Investigators from UConn Health and University of Connecticut Storrs and Regional Campuses:

      • Oversight Authorities: If this is not an FDA-regulated protocol, state “United States: IRB”
      • Collaborators: Other organizations (if any) providing support, including funding, design, implementation, data analysis and reporting.
      • Record Verification Date: Enter the month and year in which you complete and submit the Protocol Record to the PRS Administrator.
      • Primary Completion Date: final data collection date, specifically regarding the Primary Outcome Measure
      • Last Follow-Up Date: When creating the Protocol Record, specify the anticipated last follow-up date.
      • Specifying Study Arms: along with Data Definitions, help is available at https://prsinfo.clinicaltrials.gov/definitions.html#Arms
      • Conditions: Use the MeSH controlled vocabulary. If you don’t, ClinicalTrials.gov staff is likely to delete your term and choose one of their own.
      • Keywords: Use the MeSH controlled vocabulary. If you don’t, ClinicalTrials.gov staff is likely to delete your term and choose one of their own.
      • Investigators: list all investigators on the approved IRB protocol and Appendix A.

Automatic messages from the electronic system:

      • WARNING: indicates a data element required by the FDA Amendments Act of 2007 has not been entered.
      • ERROR: indicates a serious problem that needs to be addressed
      • ALERT: indicates a problem that needs to be addressed; generally that problem is a missing data element required by ICMJE
      • NOTE: indicates a potential problem that should be reviewed and corrected, as needed
      • Protocol Records must be free of the first three messages in order to be approved and released to ClinicalTrials.gov for processing and publication

ClinicalTrials.gov data element definitions are available to the User on the registration site, or at http://prsinfo.clinicaltrials.gov/definitions.html

      1. If the PI did not personally complete the Protocol Record, send the draft template to her/him for review and approval. Note: This is an important step. The PI will be required to sign-off on a paper copy of the completed template prior to release to ClinicalTrials.gov for publication on the site.
      2. Submit the completed, PI-approved, Protocol Record by clicking on “Complete”. The completed template will go electronically to the UConn PRS Administrator. It is at this point that the Administrator will send a paper copy to the PI for sign-off, as described above in #8. The PRS Administrator will verify IRB Approval. After receipt of PI sign-off and confirmation of IRB approval, the Administrator will approve and release the template to ClinicalTrials.gov.

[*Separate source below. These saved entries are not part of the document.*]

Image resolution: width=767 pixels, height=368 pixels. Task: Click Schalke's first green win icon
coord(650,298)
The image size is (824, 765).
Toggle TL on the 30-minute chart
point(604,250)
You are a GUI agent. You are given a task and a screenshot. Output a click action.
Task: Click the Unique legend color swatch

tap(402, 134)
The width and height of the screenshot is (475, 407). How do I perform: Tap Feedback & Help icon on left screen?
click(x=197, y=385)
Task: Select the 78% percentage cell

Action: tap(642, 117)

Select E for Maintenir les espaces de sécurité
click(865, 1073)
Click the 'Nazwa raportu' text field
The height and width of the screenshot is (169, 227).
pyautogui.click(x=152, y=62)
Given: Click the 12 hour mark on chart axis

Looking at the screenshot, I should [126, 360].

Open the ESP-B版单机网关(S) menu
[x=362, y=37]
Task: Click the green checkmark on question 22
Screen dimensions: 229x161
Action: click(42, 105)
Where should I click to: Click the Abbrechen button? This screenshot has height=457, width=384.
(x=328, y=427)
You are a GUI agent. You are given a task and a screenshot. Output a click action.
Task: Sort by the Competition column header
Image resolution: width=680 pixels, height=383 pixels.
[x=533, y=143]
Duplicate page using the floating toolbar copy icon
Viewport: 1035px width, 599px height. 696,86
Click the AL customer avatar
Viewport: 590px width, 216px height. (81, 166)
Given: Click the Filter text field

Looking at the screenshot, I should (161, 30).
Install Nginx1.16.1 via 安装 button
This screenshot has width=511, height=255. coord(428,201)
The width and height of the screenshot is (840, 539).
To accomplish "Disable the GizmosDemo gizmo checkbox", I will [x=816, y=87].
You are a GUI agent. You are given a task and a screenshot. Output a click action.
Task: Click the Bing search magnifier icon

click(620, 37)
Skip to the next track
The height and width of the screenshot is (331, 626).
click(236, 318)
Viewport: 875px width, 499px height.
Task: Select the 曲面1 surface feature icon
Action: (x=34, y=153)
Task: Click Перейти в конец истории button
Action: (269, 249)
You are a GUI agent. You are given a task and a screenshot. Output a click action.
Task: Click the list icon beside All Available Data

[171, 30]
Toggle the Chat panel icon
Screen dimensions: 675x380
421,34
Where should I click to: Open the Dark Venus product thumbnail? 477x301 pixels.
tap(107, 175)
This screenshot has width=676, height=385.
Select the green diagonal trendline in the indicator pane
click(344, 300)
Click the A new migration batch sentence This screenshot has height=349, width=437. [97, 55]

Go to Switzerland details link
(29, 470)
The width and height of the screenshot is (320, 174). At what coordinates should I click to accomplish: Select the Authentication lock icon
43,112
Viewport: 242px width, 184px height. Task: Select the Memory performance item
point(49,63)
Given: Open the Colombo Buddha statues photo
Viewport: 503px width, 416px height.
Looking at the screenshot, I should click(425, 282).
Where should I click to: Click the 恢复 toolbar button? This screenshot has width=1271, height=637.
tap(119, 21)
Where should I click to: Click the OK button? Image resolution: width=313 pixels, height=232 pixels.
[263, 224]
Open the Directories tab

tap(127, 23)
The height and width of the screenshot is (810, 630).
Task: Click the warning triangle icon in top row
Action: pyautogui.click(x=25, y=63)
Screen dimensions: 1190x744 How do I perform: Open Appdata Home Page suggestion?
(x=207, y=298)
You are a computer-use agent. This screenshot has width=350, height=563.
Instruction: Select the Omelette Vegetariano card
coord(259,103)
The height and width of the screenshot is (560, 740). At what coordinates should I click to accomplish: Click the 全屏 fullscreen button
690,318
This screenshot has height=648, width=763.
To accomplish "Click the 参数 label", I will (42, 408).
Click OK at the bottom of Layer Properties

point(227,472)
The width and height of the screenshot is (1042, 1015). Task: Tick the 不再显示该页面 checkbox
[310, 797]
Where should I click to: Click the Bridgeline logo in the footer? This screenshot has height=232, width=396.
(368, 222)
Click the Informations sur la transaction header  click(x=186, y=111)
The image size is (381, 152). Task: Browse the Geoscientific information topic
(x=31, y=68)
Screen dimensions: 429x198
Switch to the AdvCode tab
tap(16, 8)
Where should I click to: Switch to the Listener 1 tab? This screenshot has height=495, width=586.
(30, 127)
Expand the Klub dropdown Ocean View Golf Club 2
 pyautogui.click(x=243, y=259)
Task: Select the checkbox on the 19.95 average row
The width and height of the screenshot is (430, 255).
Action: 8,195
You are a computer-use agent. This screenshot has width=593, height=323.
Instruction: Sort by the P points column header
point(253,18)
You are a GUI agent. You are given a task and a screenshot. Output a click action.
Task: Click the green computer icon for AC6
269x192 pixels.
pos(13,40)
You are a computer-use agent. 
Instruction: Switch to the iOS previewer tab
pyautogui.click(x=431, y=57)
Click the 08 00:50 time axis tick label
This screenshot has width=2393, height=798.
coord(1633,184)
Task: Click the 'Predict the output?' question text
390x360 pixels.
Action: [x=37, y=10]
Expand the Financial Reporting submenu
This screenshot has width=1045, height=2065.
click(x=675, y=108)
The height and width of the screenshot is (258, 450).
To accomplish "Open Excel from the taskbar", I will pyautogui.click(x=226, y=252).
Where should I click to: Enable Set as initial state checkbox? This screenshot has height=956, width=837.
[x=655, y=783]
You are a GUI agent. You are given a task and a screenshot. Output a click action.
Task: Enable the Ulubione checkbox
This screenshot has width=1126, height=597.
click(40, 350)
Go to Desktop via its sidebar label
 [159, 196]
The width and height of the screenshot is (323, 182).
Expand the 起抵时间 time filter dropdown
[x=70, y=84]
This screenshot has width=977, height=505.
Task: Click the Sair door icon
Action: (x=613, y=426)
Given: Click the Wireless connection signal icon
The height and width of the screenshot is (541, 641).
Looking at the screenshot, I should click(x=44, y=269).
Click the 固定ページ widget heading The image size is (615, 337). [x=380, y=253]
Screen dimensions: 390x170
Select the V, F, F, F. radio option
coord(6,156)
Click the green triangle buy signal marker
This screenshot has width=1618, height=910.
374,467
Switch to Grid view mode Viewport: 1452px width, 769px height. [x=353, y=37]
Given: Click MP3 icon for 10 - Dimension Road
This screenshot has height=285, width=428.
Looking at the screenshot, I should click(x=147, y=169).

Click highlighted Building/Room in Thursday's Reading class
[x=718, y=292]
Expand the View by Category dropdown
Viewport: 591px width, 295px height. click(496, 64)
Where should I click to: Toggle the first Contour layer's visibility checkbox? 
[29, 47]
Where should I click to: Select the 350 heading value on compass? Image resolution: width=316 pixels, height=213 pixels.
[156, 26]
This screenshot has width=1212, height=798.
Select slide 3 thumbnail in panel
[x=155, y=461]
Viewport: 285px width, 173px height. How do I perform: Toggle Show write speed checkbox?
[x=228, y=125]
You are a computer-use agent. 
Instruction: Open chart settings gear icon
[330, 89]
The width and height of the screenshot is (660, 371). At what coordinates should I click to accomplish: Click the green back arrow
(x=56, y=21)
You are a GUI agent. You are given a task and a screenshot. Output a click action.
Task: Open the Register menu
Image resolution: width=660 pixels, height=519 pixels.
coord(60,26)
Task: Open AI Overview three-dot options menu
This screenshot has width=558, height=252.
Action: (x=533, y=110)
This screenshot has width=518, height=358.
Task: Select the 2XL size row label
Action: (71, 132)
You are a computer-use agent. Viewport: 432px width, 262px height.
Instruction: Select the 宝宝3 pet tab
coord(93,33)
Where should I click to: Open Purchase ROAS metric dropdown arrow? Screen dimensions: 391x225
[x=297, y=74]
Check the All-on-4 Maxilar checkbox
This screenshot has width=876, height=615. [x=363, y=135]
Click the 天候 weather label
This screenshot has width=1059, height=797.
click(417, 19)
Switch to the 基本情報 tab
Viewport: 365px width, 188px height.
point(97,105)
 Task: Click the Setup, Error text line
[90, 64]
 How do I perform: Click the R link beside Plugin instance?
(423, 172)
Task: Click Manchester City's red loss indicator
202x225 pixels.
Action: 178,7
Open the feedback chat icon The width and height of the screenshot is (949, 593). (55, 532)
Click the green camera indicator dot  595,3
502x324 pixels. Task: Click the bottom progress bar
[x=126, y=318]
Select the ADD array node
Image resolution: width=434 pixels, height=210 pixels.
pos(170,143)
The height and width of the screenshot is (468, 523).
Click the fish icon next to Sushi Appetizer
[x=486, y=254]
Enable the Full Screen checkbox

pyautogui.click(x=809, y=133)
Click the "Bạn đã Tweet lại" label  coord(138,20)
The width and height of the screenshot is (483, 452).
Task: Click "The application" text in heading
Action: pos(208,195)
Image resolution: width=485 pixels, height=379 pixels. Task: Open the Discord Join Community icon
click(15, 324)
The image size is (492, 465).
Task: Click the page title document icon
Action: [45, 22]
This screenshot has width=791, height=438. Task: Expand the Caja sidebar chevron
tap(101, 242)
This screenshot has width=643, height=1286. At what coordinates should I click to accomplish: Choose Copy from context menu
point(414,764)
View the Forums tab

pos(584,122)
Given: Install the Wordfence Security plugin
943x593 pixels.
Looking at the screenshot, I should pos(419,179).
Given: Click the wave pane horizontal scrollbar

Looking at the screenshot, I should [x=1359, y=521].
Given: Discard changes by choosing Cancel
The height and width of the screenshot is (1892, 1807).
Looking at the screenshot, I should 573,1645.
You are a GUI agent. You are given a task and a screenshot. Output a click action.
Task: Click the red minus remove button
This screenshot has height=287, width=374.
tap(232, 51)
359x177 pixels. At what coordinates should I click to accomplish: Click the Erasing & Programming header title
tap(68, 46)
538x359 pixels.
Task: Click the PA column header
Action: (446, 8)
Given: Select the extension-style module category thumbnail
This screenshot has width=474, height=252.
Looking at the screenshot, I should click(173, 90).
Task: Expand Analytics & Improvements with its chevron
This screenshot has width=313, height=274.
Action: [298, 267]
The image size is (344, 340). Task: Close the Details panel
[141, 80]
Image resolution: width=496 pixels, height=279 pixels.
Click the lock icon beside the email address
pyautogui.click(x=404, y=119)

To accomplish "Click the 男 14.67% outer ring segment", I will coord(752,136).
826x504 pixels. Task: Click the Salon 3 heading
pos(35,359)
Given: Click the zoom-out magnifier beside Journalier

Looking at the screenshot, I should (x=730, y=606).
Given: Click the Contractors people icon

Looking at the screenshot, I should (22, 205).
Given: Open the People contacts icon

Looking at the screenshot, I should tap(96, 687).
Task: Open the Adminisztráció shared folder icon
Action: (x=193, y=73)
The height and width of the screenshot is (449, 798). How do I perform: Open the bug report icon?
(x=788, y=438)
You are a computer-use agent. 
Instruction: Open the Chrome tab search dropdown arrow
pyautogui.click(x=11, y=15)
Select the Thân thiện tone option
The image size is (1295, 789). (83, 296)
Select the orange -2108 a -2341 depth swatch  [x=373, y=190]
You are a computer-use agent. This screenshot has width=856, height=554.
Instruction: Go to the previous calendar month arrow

IMPORTANT NOTE: The PI, or PI designee, is responsible for updating the Protocol Record within 30 days of any changes made to the study, e.g., changes in recruitment status, protocol revisions, contact information, etc. The PI, or designee, is also responsible for verifying the Protocol Record at least once every six months while the study is active ( even if there have been no changes) and annually after the study has been completed. As a courtesy, for active studies at UConn, the UConn PRS Administrator will notify the User at 5 months that the Protocol Record is due to be updated in the next 30 days. For completed studies, the Administrator will notify the User at 11 months that the Protocol Record is due to be updated in the next 30 days.

Does the registration posting need review by the IRB?

No, the UConn IRB does not review the postings.